"""
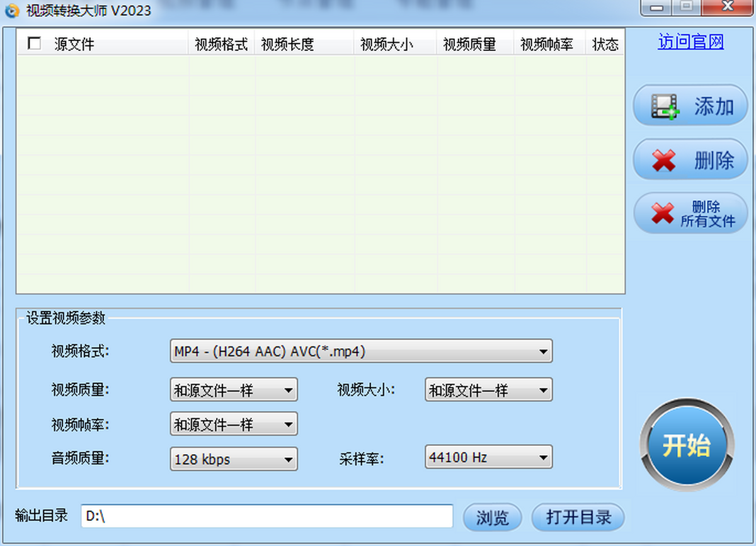Expand the 视频质量 dropdown
This screenshot has height=546, width=756.
point(234,390)
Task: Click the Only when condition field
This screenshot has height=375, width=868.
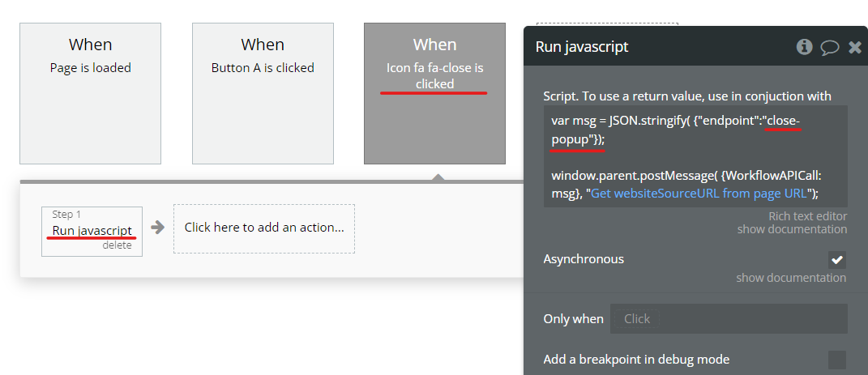Action: pyautogui.click(x=728, y=319)
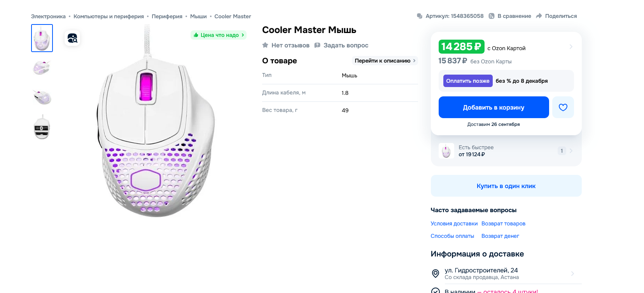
"""
| Assignment |
Please set down exactly the lines from the one holding "Task: Click the Only when condition field" through the last line of the entries, both ends included, and skip pictures.

| Output of the task |
Task: Click the Only when condition field
This screenshot has height=375, width=868.
Action: pyautogui.click(x=728, y=319)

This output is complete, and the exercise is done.